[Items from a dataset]
|---|

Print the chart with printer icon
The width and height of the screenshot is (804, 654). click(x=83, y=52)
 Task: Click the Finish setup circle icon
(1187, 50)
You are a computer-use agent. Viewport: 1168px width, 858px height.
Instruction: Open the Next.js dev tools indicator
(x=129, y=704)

|---|

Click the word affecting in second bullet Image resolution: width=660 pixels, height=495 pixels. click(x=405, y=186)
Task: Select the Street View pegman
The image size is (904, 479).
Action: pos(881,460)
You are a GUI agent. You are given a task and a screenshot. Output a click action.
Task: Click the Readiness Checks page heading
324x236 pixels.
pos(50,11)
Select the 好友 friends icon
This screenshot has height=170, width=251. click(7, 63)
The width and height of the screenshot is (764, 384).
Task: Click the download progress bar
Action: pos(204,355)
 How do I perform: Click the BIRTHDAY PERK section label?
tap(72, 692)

|---|

> **PROBLEM STATEMENT**:
Lines in the data that hold "agent" are to be counted, and the number alone reported.

> **EXERCISE OUTPUT**:
2